The problem is that there may be hills that you’d really rather go around than climb,  streams or ravines that you’d avoid if you can.


What do maps have to do with business school? The arithmetic of business is a kind of map. It shows you where you are and can help you clearly state where you want to go. The problem is that while those numbers can present a clear picture it is first and foremost a snapshot and second, like that map, may not present all the information you need to pick your route.


A regular highway map will not show differences in elevation. For that you need a topographical map which has elevation lines. Topographical maps are wonderful in the backcountry but not much use in a city.
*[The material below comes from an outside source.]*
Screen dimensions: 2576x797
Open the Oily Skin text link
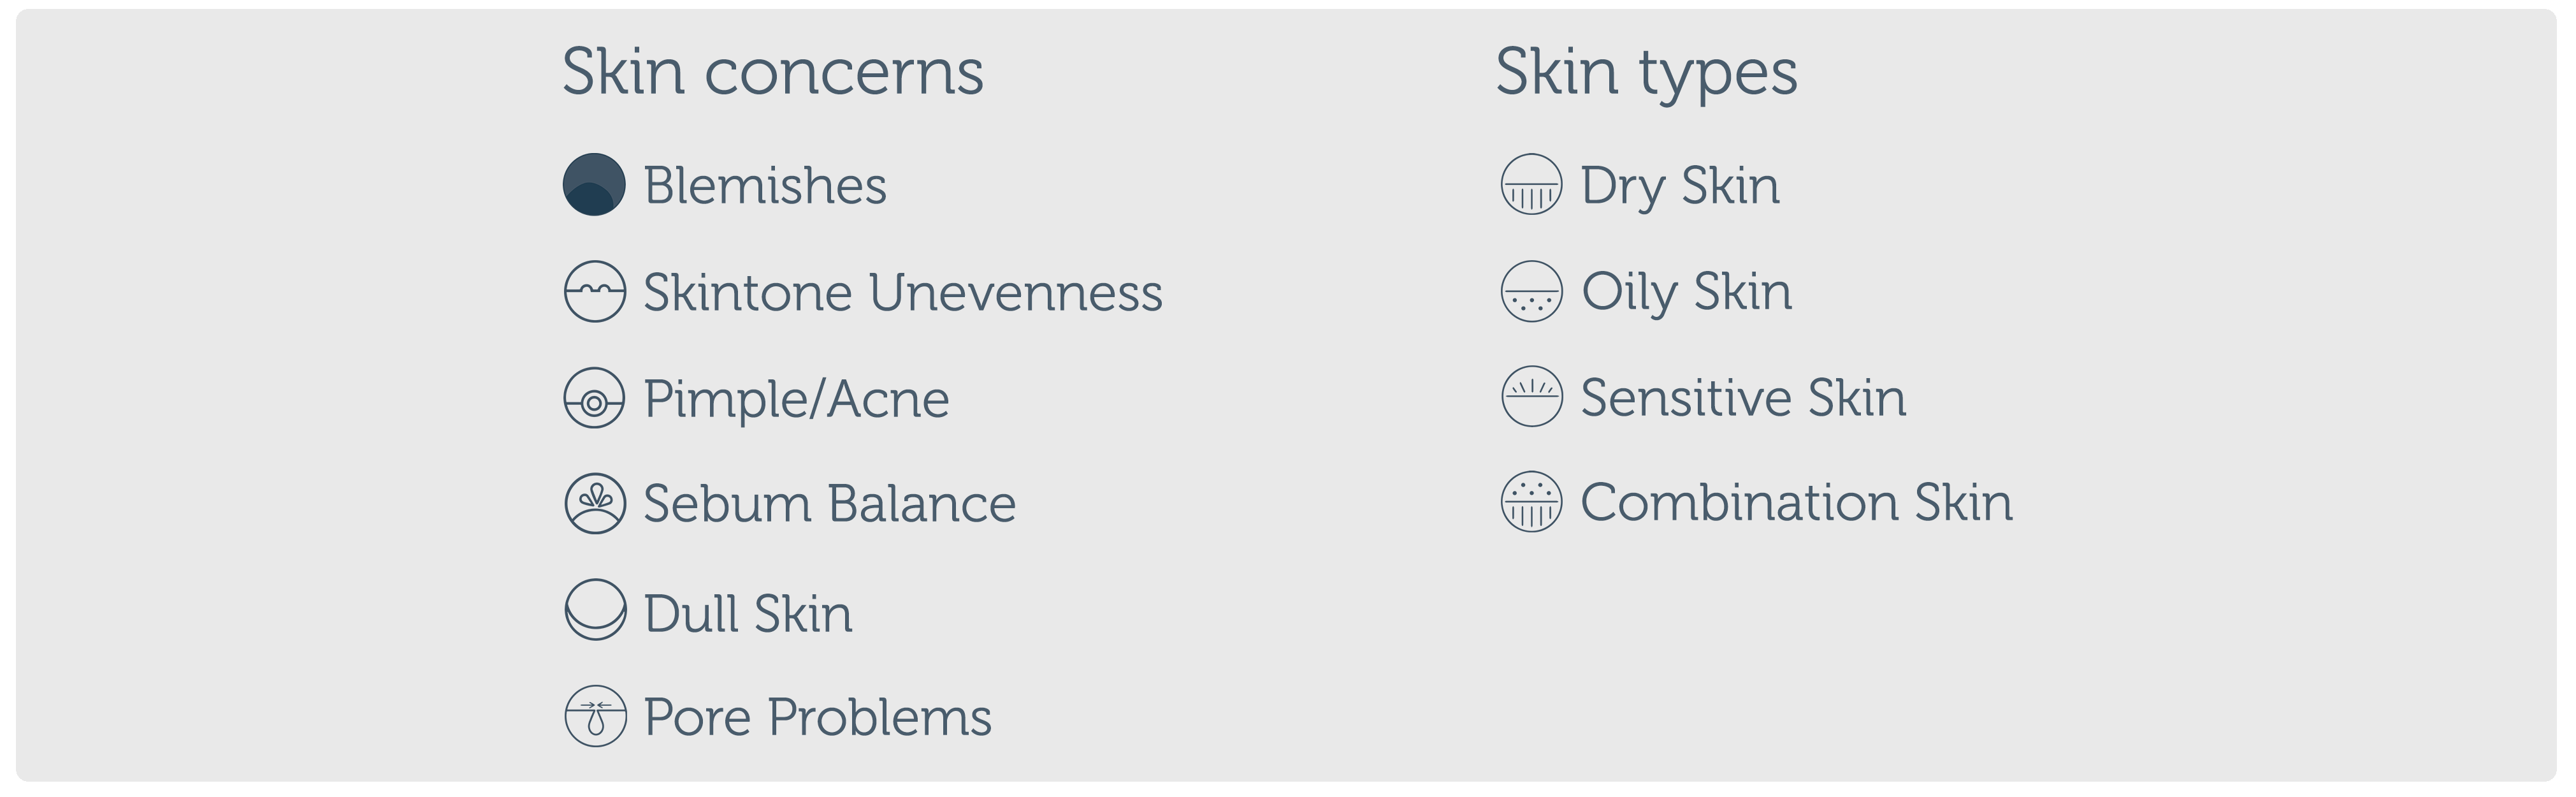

The details of streets on top of the elevation lines will get extremely confusing very quickly so generally you only use the street map in the city and the topographic in the country.


Add on top of that the fact of naval charts are ideal for navigating on the water but just awful even a few feet onto land.


When you take a map reading class, a good one will teach you how to read all maps and how to decide which one is most useful in which circumstance. One of the important things that any navigator learns is that no single map contains all the information you need. In fact all the types of maps together may not have all the information that you might want.


Many times the information you want is too small in detail to be included or the mapmaker didn’t think anyone would need to have that particular point listed. The key here is not that the map is useless, but rather that it is not reality; it is only a rough representation of reality.


In exactly the same way that your mathematical model is only an approximation of what is happening with your business. If it’s sounds like I am claiming that the arithmetic is wrong, I’m not. 1 + 1 will always equal two. The key is that often need more than the math can truly deliver.


John Nash (1994 Nobel Memorial Prize in Economic Sciences) is generally credited with the mathematics that allowed stock market derivatives. The derivatives that most people credit with the financial disaster that is now call The Great Recession of 2008. 


Was Nash’s math wrong or was it misused? 


I believe that the people using Nash’s formulas didn’t understand the math’s strengths and weaknesses in the same way many people don’t understand that a map is only an approximation of the land and doesn’t cover all the important things you need to know and account for.


So, what is the cure? The old military adage “what is the most dangerous thing on a battlefield? A second lieutenant with a map!” The idea being that an inexperienced partially trained person with a map can often create more problems than he solves because they think they fully understand.


The cure is the filter of experience. Have made enough mistakes to recognize that the map is not the territory and that the map is incomplete. Knowing in even the most general way that there will be differences between the map and reality and using good (experienced) judgment to adjust to reality.


Just as John Nash’s math told the truth but not the whole truth, all your statistical models tell the truth but not the entire truth you need to make good decisions. Your experience and judgment should add those missing elements to your statistical model.


Your problem is that the person who is presenting that statistical model will be the first person to argue that “the number show …” forgetting that not everything that counts can be counted and not everything that can be counted counts.


It’s experience and judgment that recognizes the things that can be counted that don’t really matter and then fills in the things that matter but can’t be (easily) counted.